• **Your objective**
Locate every line in the material below that contains the string "table", matching case exactly, and copy each of those lines.

Collected data
*-*-*
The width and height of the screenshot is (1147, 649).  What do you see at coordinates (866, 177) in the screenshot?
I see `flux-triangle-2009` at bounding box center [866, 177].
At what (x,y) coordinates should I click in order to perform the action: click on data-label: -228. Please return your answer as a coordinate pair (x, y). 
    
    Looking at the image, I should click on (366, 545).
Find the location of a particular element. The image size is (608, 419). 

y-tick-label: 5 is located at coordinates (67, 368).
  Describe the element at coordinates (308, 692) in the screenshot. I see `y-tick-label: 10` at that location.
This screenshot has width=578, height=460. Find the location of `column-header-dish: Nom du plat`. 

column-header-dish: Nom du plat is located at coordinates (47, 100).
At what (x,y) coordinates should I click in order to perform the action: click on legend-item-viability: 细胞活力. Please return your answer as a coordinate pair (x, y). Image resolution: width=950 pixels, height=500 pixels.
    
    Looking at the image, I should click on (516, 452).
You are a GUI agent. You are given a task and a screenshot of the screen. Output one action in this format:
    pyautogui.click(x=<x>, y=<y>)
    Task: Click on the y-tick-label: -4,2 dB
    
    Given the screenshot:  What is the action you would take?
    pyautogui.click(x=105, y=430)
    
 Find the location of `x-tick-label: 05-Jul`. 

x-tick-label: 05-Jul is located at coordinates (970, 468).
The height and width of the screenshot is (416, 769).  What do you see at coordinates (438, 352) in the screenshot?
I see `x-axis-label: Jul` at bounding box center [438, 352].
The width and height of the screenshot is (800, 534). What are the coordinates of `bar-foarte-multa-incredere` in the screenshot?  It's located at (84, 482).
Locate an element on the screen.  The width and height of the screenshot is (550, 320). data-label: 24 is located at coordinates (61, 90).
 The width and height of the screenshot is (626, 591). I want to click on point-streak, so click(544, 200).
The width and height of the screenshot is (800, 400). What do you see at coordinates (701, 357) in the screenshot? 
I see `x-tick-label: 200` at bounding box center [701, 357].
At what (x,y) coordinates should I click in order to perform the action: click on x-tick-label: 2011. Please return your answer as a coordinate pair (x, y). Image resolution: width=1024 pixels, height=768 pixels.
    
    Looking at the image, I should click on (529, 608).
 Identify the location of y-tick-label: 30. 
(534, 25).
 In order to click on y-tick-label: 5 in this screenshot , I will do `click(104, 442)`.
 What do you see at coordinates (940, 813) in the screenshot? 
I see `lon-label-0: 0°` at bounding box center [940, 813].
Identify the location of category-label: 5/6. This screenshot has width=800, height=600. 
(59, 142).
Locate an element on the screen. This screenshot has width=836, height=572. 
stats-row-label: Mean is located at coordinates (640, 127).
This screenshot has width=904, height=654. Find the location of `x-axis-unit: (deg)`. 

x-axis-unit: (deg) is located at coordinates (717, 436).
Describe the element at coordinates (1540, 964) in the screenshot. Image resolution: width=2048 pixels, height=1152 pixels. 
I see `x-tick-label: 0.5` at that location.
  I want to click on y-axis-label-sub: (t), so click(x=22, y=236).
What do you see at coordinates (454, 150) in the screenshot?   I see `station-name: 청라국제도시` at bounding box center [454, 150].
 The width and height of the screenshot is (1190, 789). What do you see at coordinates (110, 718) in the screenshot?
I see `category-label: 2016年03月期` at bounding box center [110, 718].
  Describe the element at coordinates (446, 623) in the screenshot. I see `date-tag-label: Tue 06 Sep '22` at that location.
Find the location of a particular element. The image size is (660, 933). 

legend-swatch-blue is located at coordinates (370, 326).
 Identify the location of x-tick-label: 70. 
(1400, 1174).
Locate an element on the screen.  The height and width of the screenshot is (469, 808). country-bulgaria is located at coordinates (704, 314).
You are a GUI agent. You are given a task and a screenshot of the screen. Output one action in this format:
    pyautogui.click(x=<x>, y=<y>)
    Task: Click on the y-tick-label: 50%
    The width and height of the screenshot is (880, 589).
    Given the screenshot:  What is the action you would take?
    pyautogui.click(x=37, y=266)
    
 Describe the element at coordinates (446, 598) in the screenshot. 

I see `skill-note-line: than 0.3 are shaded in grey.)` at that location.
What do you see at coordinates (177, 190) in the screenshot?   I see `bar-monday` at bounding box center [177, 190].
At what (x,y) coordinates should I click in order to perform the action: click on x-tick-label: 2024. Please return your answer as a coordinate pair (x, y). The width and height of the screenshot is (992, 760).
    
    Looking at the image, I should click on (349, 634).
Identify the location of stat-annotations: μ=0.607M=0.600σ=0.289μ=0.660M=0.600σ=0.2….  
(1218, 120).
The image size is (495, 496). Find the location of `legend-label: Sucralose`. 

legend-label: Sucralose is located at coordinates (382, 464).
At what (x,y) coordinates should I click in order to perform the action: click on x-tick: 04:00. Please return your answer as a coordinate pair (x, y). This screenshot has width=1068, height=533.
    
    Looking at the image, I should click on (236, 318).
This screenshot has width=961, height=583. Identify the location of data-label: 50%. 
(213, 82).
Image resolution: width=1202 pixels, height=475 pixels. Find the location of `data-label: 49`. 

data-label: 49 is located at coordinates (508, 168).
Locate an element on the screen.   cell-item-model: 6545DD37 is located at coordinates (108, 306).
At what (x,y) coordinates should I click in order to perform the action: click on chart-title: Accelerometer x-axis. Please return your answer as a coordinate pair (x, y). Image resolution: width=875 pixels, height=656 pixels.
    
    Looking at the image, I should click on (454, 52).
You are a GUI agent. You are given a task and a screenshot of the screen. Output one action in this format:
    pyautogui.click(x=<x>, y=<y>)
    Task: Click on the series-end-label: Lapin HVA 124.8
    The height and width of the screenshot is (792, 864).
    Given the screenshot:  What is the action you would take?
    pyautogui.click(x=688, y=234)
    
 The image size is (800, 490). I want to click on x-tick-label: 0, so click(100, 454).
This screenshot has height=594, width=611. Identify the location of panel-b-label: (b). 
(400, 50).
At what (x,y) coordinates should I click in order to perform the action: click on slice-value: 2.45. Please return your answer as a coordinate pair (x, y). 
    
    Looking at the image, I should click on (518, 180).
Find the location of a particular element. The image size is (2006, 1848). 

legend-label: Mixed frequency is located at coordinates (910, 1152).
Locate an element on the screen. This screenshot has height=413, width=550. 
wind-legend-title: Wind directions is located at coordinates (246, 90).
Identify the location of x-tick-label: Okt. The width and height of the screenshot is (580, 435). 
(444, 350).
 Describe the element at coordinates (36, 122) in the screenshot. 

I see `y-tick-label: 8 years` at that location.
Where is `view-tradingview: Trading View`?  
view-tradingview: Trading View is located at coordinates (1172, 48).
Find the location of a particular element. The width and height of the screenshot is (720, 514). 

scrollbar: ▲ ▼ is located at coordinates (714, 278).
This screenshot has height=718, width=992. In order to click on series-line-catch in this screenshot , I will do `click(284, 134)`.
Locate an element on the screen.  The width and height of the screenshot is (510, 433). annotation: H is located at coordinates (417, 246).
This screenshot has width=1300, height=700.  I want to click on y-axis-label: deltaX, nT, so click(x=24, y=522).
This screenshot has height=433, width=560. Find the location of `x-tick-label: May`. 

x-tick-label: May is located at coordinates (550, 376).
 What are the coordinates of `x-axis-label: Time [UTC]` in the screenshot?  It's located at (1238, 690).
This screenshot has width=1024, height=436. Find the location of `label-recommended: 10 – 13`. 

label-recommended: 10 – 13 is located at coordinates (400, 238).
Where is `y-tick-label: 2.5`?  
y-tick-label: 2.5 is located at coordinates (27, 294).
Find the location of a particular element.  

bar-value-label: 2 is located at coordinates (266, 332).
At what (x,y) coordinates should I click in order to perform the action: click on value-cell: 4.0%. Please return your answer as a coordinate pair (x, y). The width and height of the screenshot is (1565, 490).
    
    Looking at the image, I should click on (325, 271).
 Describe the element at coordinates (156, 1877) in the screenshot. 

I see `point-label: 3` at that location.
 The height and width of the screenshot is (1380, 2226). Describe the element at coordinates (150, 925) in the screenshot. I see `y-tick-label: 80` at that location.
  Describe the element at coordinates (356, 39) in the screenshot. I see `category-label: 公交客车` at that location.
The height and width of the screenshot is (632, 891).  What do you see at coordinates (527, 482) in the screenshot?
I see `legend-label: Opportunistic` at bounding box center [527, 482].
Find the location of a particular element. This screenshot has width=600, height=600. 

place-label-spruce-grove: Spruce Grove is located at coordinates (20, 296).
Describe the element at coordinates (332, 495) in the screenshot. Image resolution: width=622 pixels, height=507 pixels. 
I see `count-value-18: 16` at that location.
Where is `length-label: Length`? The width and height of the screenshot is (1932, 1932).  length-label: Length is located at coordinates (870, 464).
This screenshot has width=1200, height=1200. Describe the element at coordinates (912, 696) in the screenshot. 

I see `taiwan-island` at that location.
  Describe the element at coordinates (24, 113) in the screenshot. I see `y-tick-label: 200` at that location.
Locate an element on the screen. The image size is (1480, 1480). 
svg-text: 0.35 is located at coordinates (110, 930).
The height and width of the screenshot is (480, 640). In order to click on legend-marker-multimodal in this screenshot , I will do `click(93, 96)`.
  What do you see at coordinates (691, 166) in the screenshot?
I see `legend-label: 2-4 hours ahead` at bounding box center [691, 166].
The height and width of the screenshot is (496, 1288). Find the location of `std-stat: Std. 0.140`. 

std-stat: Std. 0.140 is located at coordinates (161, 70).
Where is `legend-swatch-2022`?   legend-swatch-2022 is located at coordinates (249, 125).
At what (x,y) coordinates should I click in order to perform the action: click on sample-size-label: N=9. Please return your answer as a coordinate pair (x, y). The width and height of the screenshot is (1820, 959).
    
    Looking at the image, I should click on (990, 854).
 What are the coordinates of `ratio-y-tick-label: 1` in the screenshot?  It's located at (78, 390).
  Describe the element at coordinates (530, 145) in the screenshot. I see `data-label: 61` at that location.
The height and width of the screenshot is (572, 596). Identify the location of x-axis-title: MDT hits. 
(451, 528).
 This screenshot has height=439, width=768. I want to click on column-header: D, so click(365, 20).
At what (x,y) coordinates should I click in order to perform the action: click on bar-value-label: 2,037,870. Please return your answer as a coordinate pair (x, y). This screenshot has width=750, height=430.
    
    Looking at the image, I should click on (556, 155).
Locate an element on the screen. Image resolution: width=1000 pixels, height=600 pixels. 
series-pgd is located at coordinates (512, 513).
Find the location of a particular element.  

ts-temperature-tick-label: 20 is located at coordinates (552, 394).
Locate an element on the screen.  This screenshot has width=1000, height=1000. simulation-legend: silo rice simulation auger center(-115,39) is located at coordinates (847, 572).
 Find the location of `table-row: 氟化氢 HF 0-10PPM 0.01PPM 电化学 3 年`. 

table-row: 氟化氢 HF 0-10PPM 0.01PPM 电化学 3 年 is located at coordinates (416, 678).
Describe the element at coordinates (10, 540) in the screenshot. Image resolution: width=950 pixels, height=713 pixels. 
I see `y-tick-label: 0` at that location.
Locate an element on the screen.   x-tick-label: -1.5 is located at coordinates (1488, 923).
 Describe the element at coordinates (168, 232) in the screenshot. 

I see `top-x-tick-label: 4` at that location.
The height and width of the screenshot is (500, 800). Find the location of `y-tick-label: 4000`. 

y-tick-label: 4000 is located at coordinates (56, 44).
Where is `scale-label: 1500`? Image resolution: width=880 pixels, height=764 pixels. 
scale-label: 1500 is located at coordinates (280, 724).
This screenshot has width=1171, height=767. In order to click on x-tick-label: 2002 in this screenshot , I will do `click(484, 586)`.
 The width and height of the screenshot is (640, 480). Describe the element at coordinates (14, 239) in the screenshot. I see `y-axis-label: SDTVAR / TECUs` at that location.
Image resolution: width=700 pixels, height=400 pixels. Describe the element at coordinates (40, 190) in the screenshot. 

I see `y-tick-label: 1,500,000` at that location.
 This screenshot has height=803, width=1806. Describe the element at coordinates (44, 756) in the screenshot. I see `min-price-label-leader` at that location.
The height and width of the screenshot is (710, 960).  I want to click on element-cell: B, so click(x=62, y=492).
*-*-*
• **Your response**
 Find the location of `table-row: 氟化氢 HF 0-10PPM 0.01PPM 电化学 3 年`. 
table-row: 氟化氢 HF 0-10PPM 0.01PPM 电化学 3 年 is located at coordinates (416, 678).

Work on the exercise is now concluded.